🤖 AI Summary
This work addresses the challenge in multi-objective reinforcement learning (MORL) where single-policy approaches often fail to fully recover the Pareto front due to gradient interference and policy representation collapse. To overcome this, the authors propose the D³PO framework, which decouples the optimization of individual objectives to preserve distinct learning signals, delays preference fusion, and introduces a scaled diversity regularizer to enhance policy sensitivity to preferences. As the first method to systematically identify and mitigate gradient interference and representation collapse in preference-conditioned policies, D³PO achieves state-of-the-art or comparable performance using only a single deployable policy across multiple MORL benchmarks, significantly improving both the coverage and quality of the recovered Pareto front as measured by hypervolume and expected utility metrics.
📝 Abstract
Multi-objective reinforcement learning (MORL) seeks to learn policies that balance multiple, often conflicting objectives. Although a single preference-conditioned policy is the most flexible and scalable solution, existing approaches remain brittle in practice, frequently failing to recover complete Pareto fronts.

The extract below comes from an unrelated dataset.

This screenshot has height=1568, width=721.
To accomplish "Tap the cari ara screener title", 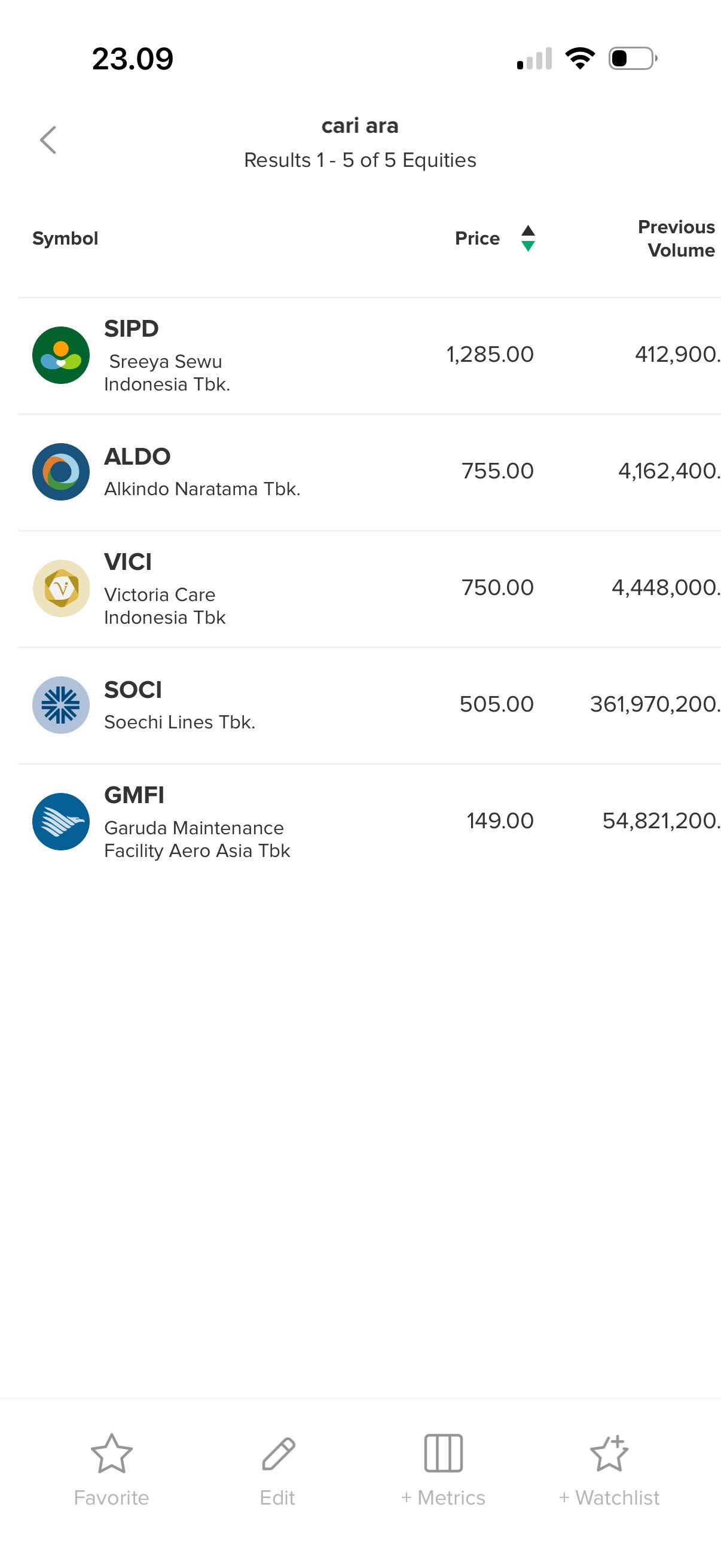I will (359, 126).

We show that this failure stems from two structural issues in current methods: destructive gradient interference caused by premature scalarization and representational collapse across the preference space. We introduce $D^3PO$, a PPO-based framework that reorganizes multi-objective policy optimization to address these issues directly. $D^3PO$ preserves per-objective learning signals through a decomposed optimization pipeline and integrates preferences only after stabilization, enabling reliable credit assignment. In addition, a scaled diversity regularizer enforces sensitivity of policy behavior to preference changes, preventing collapse. Across standard MORL benchmarks, including high-dimensional and many-objective control tasks, $D^3PO$ consistently discovers broader and higher-quality Pareto fronts than prior single- and multi-policy methods, matching or exceeding state-of-the-art hypervolume and expected utility while using a single deployable policy.